··· SUPPLIED PASSAGE ···

While we can't say cheating on anyone is okay, we're not as absolutistic when it comes to cheating on Elixir at times.

Table of contents

    Structs are there for a reason (we'll start from a brief overview), and that's certainly not for us to cheat on them. But we can if we have to - and we'll sometimes even justify that and get away with it!

    Today's article will come in handy especially for those who are interested in developing libraries for Elixir and making them usable across different dependency versions, which is always a problem when writing code intended to be pluggable into different applications.

    Welcome to Elixir Trickery, a series of articles telling stories about utilizing little-known language features, applying out-of-the-box thinking to programming, and going inventive and creative in your coding.

    Introduction to Structs

    What is a struct? According to Elixir's Getting Started tutorial, Structs are extensions built on top of maps that provide compile-time checks and default values. So there are maps, which is one of Elixir's basic data structures, providing a means to store key-value pairs. So just to recap, or to show it off:

    # Defining a map
    > map = %{:key => :value}
    %{key: :value} # alternative syntax when a key is an Atom
    
    # Retrieving a value from a map
    > Map.get(map, :key)
    :value
    > map.key
    :value
    > map[:key] # This is the Access behaviour - we'll talk about it later
    :value
    
    # Trying to retrieve nonexistent key
    > Map.get(map, :foo)

··· GIVEN RECORDS ···

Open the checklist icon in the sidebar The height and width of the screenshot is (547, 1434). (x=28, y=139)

···
··· GIVEN RECORDS ···

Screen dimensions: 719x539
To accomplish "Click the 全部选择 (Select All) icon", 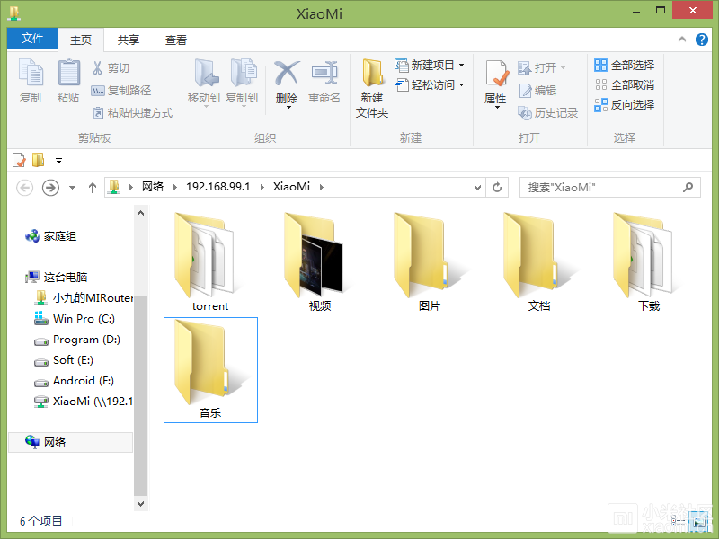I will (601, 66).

···

- _GOAL OF THE EXERCISE_
Pick up the Elixir structs article after its last line and carry it on. None of the data is needed here.

- _RESULT_
    nil
    > map.foo
    ** (KeyError) key :foo not found in: %{key: :value}
    > map[:foo]
    nil

    Values can be retrieved from maps in three ways: Map.get/3 (optionally, the third argument is a default value), the "dot" syntax (which is, as you can see, quite strict, because it fails when given key isn't in the map), and the [] syntax, which is courtesy of Elixir's Access behaviour - we'll return to that.

    When it comes to updating maps, you're really not doing what you might be used to in all sorts of different languages, because - since values in Elixir are immutable - you're creating a new map.

    # Returning a new map with a new key, or an updated value under :key
    > Map.put(map, :new_key, :new_value)
    %{a: :b, key: :value}
    > Map.put(map, :key, :new_value)
    %{key: :new_value}
    
    # Merging maps
    > Map.merge(map, %{new_key: :new_value, foo: :bar})
    %{foo: :bar, key: :value, new_key: :new_value}
    
    # Shorthand for returning a new map with updated value under :key
    > %{map | key: :new_value}
    %{key: :new_value}
    
    # ...the shorthand doesn't work for putting new keys, though:
    > %{map | new_key: :value}
    ** (KeyError) key :new_key not found in: %{}

    Maps can be pattern matched on:

    # Pattern matching on a map
    > %{key: matched_value} = map
    %{key: :value}
    > matched_value
    :value
    
    # Pattern matching on a map in a function argument
    > function = fn %{key: matched_value} ->
    >   String.upcase(matched_value)
    > end
    #Function<6.128620087/1 in :erl_eval.expr/5>
    > function.(%{key: "Awesome!"})
    "AWESOME!"

    The pattern matching part is particularly awesome, because you can pattern match on nested maps as well:

    > map = %{outer_key: :outer_value, inner_map: %{inner_key: :inner_value}}
    > %{outer_key: outer_match, inner_map: %{inner_key: inner_match}} = map
    > inner_match
    :inner_value
    > outer_match
    :outer_value

    Finally, Structs!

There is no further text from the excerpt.